I remember Whirly very well. He was a lovely squirrel and when he was big enough to climb he sat on my desk while I typed. When he reached young adulthood he made it clear that he must become a wild squirrel. His teeth were strong and sharp and he enyoyed chewing on shoes and gnawing holes in my favorite clothes. He resented the need of being caged at times when I couldn't be around to keep him out of mischief. I loved Whirly, but I was glad to take him down the canyon and free him by the spring.
I told Dottie that of course I'd kept the cage, to come and get it. I also asked if she would bring me some slips from her extra pretty geraniums. This pleased her, as she is an excellent gardener and hopes that I'll keep trying to make my front yard prettier. Because of our moose-size puppy, Macho, I have to be careful about what and where to plant anything. Macho bites flowers. He had torn a geranium plant apart and I had picked up the pieces and put them in pots. Geraniums are so hardy that I've seen prunings growing and blossoming among the tin cans in a public dump. Plants seldom do well for me, but even I should be able to grow geraniums. I had Mexican red sage, a shrub that is thrifty and bright, and Macho hadn't yet demolished the young four- o'clocks that had seeded themselves from last year. So I was off to a good start. All I had to do was to fence off a small plot and fence it tight enough to keep Macho out, and this I did.

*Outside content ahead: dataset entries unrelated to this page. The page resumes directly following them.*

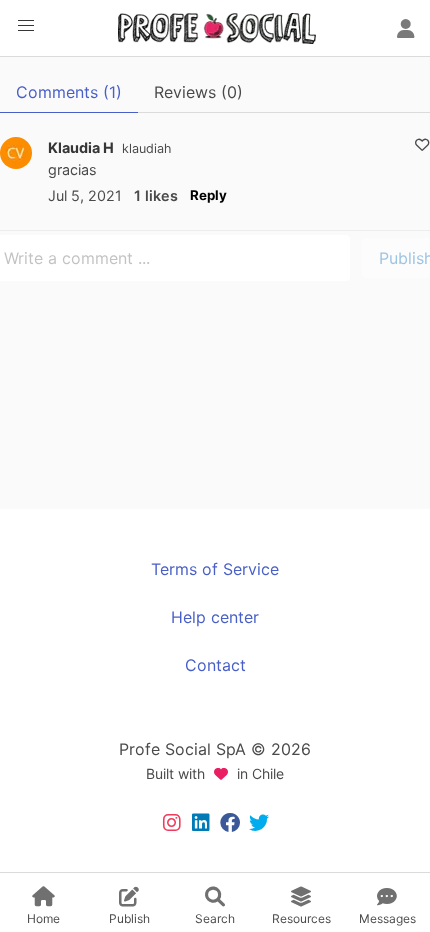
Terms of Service (215, 569)
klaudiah (146, 148)
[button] (26, 26)
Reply (208, 195)
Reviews (198, 92)
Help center (215, 617)
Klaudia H (81, 147)
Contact (215, 665)
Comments (69, 92)
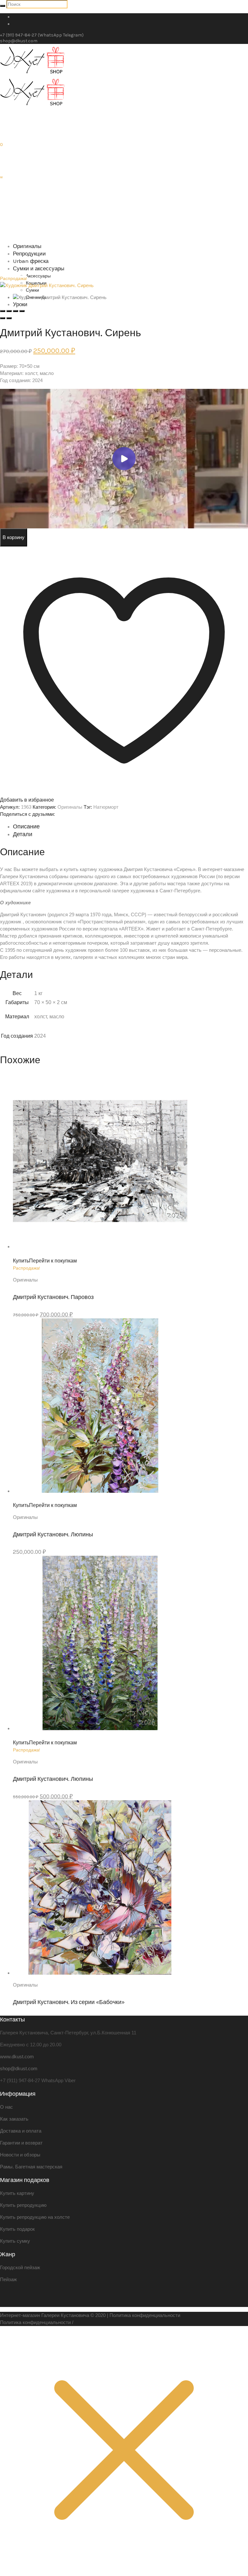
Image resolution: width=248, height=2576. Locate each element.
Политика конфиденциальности (144, 2315)
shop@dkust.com (18, 41)
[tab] (130, 826)
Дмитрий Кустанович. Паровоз (53, 1297)
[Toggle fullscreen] (15, 311)
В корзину (14, 537)
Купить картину (17, 2193)
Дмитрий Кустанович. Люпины (53, 1534)
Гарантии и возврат (21, 2142)
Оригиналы (69, 807)
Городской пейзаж (20, 2267)
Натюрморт (106, 807)
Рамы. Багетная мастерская (31, 2166)
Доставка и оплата (20, 2131)
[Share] (9, 311)
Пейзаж (8, 2279)
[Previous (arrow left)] (2, 318)
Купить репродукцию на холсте (35, 2217)
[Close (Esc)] (2, 311)
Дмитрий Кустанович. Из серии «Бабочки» (69, 2002)
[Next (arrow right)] (9, 318)
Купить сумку (15, 2241)
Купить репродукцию (23, 2205)
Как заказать (14, 2119)
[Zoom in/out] (22, 311)
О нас (6, 2107)
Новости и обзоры (20, 2154)
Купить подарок (17, 2229)
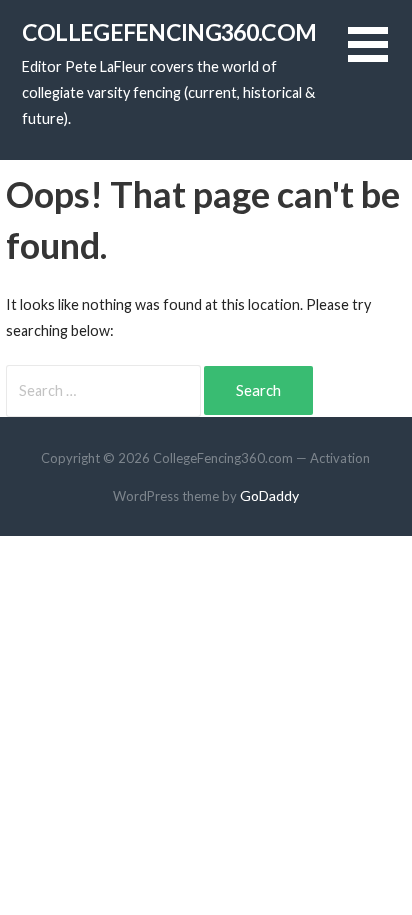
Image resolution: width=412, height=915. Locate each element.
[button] (380, 56)
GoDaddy (269, 495)
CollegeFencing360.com (169, 32)
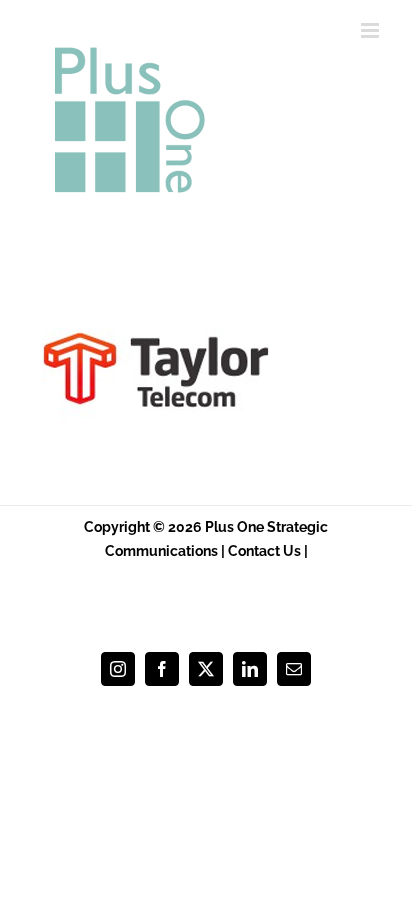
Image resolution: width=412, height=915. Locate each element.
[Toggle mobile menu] (371, 30)
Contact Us (264, 551)
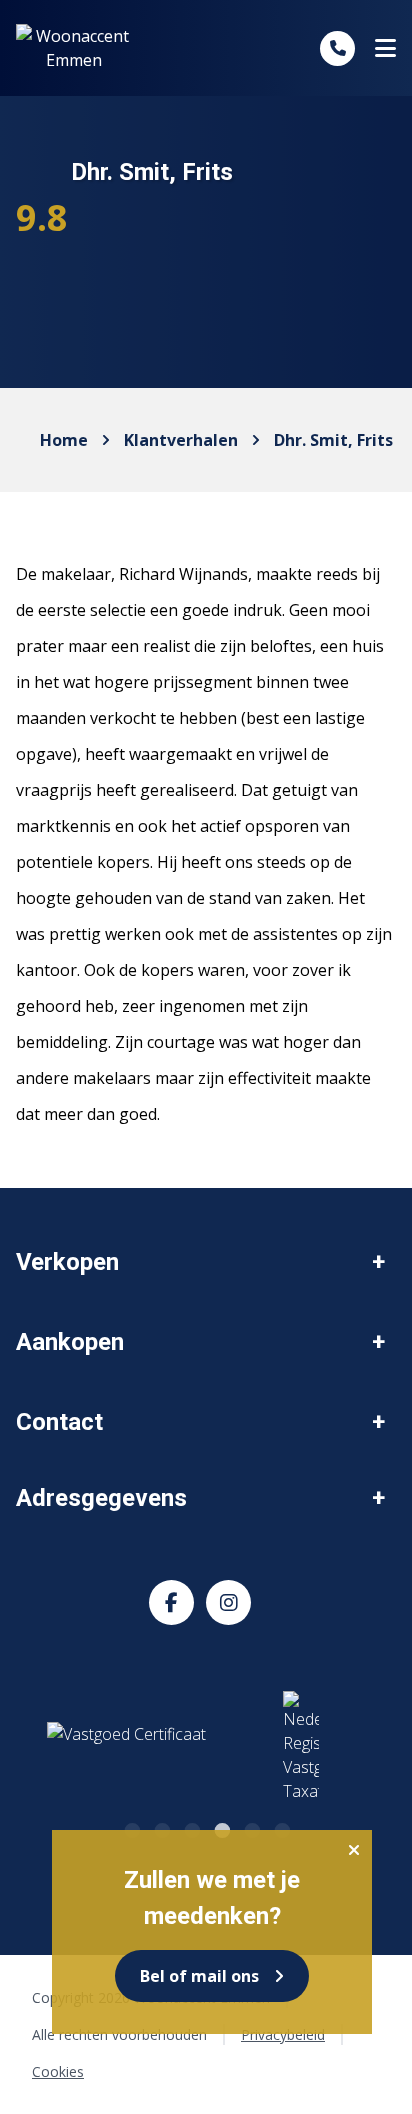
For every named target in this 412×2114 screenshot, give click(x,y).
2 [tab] (161, 1828)
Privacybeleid (283, 2034)
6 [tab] (281, 1828)
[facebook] (171, 1602)
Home (64, 440)
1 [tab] (131, 1828)
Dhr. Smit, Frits (333, 440)
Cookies (58, 2071)
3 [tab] (191, 1828)
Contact (59, 1422)
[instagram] (228, 1602)
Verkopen (67, 1262)
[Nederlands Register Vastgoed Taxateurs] (192, 1747)
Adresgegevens (101, 1498)
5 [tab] (251, 1828)
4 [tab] (221, 1828)
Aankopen (70, 1342)
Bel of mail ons (199, 1976)
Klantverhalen (181, 440)
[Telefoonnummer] (337, 48)
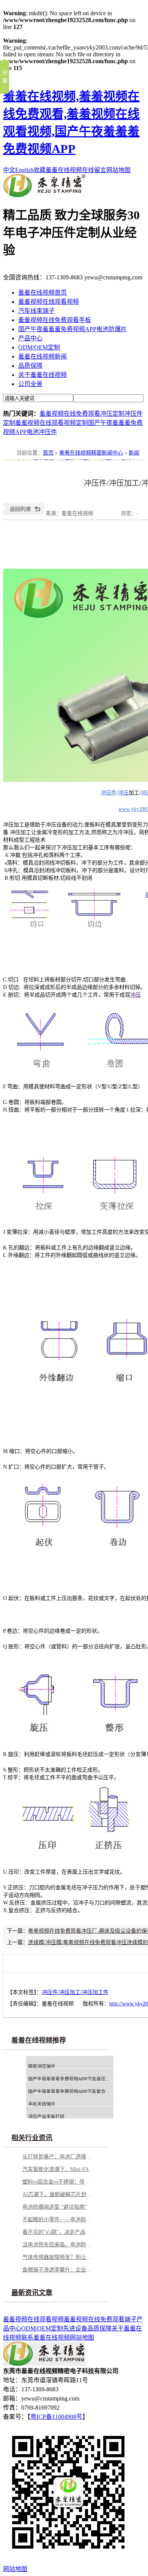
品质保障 (30, 365)
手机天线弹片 (41, 2104)
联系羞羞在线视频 (45, 2337)
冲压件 (109, 793)
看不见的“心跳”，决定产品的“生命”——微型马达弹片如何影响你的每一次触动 (58, 2232)
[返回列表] (23, 513)
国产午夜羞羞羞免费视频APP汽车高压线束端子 (76, 2079)
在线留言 (94, 170)
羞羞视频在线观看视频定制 (51, 422)
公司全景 (30, 384)
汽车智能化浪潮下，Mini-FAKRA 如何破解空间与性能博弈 (58, 2169)
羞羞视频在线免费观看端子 (100, 2319)
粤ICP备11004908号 (56, 2416)
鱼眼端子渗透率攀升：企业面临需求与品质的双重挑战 (58, 2270)
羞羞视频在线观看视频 (48, 301)
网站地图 (118, 170)
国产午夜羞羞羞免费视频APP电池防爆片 (72, 329)
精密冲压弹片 (41, 2066)
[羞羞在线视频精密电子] (44, 195)
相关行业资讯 (31, 2138)
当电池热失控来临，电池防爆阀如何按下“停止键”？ (58, 2244)
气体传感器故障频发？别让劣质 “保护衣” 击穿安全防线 (58, 2257)
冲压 (123, 793)
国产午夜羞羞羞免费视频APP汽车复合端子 (71, 2091)
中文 (9, 170)
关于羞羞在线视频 (42, 375)
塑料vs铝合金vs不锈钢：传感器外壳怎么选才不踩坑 (58, 2182)
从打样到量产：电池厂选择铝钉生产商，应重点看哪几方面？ (58, 2157)
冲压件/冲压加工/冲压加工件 (75, 1992)
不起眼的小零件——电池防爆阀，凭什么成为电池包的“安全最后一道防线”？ (58, 2219)
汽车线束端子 (36, 311)
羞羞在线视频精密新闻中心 (91, 453)
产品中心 (30, 338)
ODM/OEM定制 (39, 347)
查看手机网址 (107, 515)
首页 (48, 453)
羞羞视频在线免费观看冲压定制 (81, 413)
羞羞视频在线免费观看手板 (54, 320)
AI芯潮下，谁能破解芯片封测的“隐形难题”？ (58, 2194)
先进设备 (75, 2328)
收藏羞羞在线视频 (57, 170)
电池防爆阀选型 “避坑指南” (54, 2207)
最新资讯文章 (31, 2293)
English (24, 170)
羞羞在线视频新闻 (42, 356)
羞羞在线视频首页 (42, 292)
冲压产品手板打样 (46, 2117)
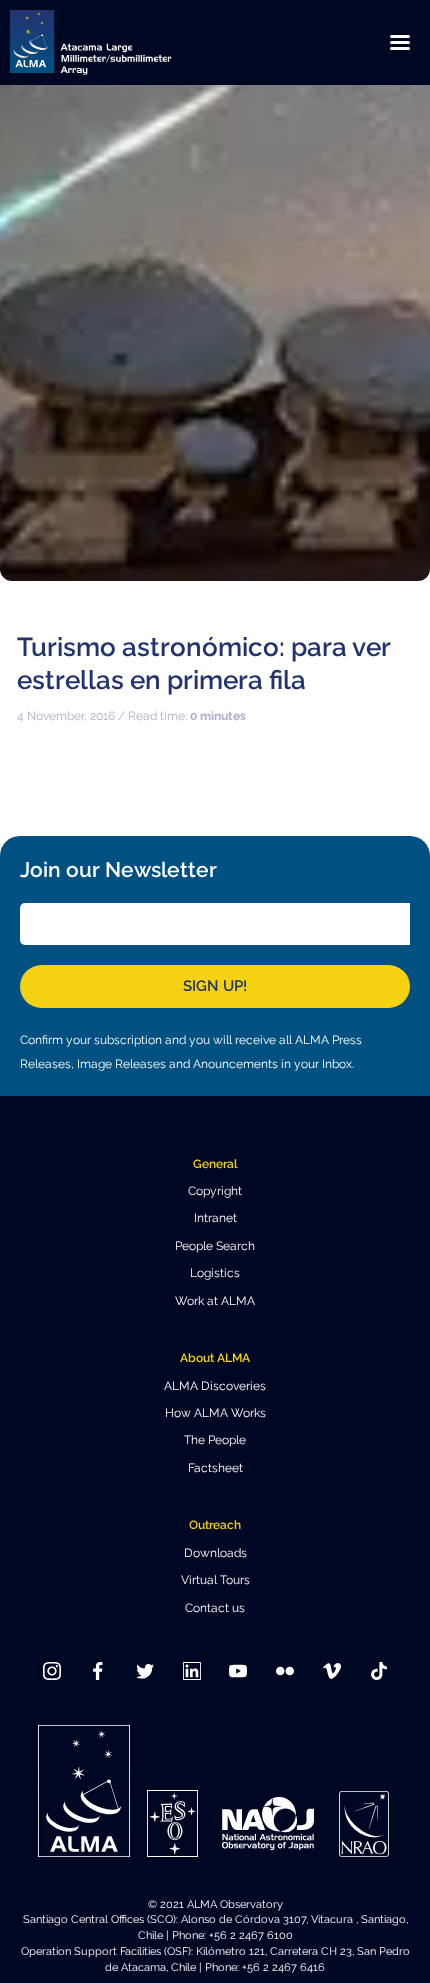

The potted geraniums were now flourishing to the point where they needed more room, and I decided to unpot them and plant them inside my new fence. I was busy gardening when Dottie arrived.
The sight of Macho sent her into a laughing fit. I had forgotten to tell her about Macho's present appearance. There comes the time of year when the land turns from green to gold as the rainy season ends. It is a beautiful time but also a time when foxtails and assorted other stickers and burrs get into animal coats. Macho, being mostly Afgham, had just the coat to attract trouble. His fur was so matted that he was itchy and miserable. With the help of two sturdy friends to hold him down, I had tried trimming him with scissors, but that proved hopeless, and we discovered that foxtails had even gotten under his skin.
He required professional help. His barber tried to use clippers with caution , because he said he might ruin Macho's appearance. I said that neither Macho nor I cared about looks, only comfort. Anyway the expert tried to give Macho an Artistic haircut and succeeded. It was a very close clip, but he left a mane straight down the spine, with a tuft, such as a lion wears, on the end of Macho's tail and a topknot on his head. Macho felt cool and wonderful.
When we reached home that day he bounded out of the car and pranced up to the other dogs. They had never seen such a dog before. The hair on his backbone made him look like a ferocious beast with hackles up, ready to fight. They snarled, barked, ran, and hid. Macho was not offended. He was so pleased with the comfortable way he felt that he had no worries.
Perhaps I am the only human who admires Macho's beauty now. Everyone else thinks that he looks terrible. The dogs have grown accustomed to his new look and even his extra vitality, though he is sometimes a wearisome pest.
So far he hasn't bitten any newly planted geraniums, and I hear from dottie that her squirrel enjoys his roomy cage.